* _What is required_
Answer these from the Greatfleet results announcement:
(a) By what percentage did operating profit increase?
(b) Which three new banking clients were won during the period?
(c) In which two places was Qualitas acquired?

For immediate release
25 September 2007
Greatfleet PLC
("Greatfleet", the "Company" or the "Group")
Interim results for the six months ended 30th June 2007
The Board of Greatfleet PLC (AIM:GFG), the specialist recruitment business,
today announces its unaudited interim results for the 6 months ended 30th June
2007.
Financial highlights
* Revenue increased by 8.5% to #5.85 million (2006: #5.40 million)
* Gross profit (net fee income) increased by 43.0% to #4.45 million
(2006: #3.11 million)
* Operating profit increased by 28.5% to #0.35 million (2006: #0.27 million)
* Profit after tax increased by 50.2% to #0.31 million (2006: #0.21 million)
* Placing with institutional and other investors to raise #2.52 million
(before expenses) in March 2007
* Repayment of General Capital loan of #0.87 million in March 2007
Operational highlights
* Expansion of Longbridge Selection, including into Asian markets
* Continued growth in Longbridge International's markets
* Rejuvenation of LFI into paralegal market
* Research led methodology continues to be a differentiator
* New legal clients won during the period include: Ashurst; Clyde & Co;
Field Fisher Waterhouse; Halliwells; Norton Rose; Reynolds Porter
Chamberlain; and Wragge & Co
* New banking clients won during the period include: Morgan Stanley;
Barclays Capital; and Credit Suisse
Post period end events
* Resignation of Nigel Grant as the Group's Financial Director
* Repayment of the landlord's outstanding debt of #0.24 million
* Acquisition of Qualitas in Edinburgh and Dublin
* Challenging market conditions will impact on the outcome for the
financial year
Stuart Blake, Chief Executive Officer of Greatfleet, commented as follows:
"I am pleased to report an increase in Greatfleet's interim profits when
compared with this time last year. This is a result of our investment in our
teams over the last 12 months.

* _Supplied material_
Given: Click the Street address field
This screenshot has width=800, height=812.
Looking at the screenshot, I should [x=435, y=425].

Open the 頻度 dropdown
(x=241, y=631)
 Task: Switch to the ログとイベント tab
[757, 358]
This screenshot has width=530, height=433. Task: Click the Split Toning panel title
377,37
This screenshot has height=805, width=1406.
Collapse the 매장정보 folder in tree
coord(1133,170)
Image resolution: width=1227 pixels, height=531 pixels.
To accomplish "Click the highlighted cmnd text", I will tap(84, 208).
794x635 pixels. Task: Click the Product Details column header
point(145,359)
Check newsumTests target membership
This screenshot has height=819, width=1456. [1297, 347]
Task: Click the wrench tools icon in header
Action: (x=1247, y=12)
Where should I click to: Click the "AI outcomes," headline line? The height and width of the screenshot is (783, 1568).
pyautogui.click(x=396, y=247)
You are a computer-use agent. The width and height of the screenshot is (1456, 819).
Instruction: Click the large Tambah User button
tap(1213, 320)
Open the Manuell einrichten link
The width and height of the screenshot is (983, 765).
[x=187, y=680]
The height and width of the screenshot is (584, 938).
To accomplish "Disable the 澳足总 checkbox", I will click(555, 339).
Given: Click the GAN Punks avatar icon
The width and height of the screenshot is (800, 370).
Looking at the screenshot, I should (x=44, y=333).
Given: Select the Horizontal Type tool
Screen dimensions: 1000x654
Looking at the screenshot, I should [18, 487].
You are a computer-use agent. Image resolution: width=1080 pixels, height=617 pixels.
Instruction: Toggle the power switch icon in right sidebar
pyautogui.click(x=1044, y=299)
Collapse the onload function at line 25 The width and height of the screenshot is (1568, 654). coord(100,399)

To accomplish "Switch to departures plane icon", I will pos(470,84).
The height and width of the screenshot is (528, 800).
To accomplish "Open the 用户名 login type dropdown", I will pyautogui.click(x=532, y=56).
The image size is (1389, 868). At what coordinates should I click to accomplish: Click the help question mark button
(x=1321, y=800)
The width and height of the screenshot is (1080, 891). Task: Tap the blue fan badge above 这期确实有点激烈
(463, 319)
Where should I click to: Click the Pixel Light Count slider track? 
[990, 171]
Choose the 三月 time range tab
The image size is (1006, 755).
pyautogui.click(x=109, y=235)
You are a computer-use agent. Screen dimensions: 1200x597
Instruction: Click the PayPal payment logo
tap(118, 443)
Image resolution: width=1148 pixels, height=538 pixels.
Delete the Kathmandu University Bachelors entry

* _Result_
(a) 28.5%
(b) Morgan Stanley, Barclays Capital and Credit Suisse
(c) Edinburgh and Dublin